> **Supplied material**
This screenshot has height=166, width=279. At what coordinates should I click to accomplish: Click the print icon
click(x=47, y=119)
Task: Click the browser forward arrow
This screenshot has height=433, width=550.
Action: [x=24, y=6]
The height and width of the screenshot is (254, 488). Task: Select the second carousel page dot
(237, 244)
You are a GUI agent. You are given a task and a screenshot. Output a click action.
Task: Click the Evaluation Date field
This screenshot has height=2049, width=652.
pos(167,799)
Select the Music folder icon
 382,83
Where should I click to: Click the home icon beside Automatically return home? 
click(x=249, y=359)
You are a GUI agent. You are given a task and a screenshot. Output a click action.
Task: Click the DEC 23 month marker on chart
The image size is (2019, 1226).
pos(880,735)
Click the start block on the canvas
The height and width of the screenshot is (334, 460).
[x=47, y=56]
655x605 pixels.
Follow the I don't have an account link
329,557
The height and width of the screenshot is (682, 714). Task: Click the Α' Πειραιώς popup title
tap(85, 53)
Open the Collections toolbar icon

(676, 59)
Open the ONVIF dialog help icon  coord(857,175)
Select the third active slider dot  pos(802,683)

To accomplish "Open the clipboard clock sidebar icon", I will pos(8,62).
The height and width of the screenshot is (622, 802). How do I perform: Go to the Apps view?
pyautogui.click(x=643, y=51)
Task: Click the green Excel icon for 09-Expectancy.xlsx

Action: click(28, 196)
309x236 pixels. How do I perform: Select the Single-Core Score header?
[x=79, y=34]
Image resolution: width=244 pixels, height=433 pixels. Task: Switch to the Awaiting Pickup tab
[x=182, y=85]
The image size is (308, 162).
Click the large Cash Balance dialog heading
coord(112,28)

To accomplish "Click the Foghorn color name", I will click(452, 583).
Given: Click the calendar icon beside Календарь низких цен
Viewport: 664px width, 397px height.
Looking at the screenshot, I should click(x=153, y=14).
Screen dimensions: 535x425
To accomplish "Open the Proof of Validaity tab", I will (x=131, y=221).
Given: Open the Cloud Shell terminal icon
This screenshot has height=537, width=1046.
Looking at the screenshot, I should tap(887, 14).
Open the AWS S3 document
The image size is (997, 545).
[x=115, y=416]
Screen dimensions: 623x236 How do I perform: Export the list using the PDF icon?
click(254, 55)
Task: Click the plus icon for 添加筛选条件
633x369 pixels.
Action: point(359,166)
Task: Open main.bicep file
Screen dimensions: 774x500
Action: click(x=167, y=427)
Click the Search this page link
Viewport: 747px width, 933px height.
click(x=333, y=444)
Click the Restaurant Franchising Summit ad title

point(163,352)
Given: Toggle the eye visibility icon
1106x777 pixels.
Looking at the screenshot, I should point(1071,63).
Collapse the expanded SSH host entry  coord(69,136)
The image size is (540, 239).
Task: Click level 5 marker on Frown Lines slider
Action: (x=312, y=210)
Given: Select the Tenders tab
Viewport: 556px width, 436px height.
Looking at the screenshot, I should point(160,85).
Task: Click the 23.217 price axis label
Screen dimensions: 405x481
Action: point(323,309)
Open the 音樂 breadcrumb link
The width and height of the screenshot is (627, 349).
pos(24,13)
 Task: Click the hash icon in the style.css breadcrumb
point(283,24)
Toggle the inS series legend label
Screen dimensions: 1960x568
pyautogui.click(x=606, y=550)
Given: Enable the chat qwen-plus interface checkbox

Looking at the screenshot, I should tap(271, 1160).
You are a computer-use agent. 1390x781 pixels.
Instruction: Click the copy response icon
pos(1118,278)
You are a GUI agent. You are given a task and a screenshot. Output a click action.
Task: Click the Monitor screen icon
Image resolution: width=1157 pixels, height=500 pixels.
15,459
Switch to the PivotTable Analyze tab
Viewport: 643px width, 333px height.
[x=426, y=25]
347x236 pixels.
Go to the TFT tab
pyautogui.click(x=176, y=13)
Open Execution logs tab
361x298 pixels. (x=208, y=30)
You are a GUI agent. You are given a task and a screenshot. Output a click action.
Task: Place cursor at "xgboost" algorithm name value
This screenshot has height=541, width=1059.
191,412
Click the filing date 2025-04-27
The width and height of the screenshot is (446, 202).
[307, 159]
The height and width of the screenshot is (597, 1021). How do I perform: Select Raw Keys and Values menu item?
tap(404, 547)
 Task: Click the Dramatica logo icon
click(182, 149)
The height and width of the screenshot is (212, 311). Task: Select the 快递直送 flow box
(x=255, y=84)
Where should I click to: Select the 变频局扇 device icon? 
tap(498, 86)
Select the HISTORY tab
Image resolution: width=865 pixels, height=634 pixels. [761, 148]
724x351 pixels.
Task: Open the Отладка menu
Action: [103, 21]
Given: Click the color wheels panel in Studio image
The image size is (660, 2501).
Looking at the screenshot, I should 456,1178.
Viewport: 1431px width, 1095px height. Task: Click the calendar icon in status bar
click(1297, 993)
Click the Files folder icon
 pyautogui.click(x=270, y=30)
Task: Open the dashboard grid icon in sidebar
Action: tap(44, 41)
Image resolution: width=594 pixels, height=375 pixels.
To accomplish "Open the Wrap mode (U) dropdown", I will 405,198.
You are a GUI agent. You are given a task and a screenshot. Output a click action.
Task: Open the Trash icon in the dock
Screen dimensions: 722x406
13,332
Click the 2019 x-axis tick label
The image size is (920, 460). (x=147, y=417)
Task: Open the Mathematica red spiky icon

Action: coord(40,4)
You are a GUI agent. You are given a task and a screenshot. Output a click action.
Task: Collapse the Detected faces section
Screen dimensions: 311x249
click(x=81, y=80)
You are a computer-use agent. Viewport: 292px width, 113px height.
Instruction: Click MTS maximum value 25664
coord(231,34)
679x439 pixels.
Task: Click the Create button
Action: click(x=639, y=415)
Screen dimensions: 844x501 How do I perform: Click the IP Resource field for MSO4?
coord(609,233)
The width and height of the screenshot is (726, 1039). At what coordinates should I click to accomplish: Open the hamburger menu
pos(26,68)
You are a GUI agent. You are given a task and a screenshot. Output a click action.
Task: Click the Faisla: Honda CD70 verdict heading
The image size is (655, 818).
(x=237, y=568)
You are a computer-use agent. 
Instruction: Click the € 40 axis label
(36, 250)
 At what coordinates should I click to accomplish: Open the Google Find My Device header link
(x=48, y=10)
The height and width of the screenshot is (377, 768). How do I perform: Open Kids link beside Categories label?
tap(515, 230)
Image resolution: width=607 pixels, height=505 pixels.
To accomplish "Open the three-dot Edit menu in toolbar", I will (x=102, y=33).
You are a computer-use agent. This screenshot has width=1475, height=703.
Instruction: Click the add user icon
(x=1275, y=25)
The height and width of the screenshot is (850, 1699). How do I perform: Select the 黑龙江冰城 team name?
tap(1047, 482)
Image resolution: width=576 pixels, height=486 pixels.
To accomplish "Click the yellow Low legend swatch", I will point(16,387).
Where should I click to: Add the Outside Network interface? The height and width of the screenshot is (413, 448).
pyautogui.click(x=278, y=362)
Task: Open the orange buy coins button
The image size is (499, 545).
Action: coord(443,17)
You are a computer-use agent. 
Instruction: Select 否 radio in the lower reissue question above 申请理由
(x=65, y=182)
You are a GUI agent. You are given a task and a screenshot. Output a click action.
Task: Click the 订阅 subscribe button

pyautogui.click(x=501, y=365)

> **Work to complete**
Transcribe the stretch of the listing from the start through the line containing "Action: [x=24, y=6]", both ends included.

> **The reply**
This screenshot has height=166, width=279. At what coordinates should I click to accomplish: Click the print icon
click(x=47, y=119)
Task: Click the browser forward arrow
This screenshot has height=433, width=550.
Action: [x=24, y=6]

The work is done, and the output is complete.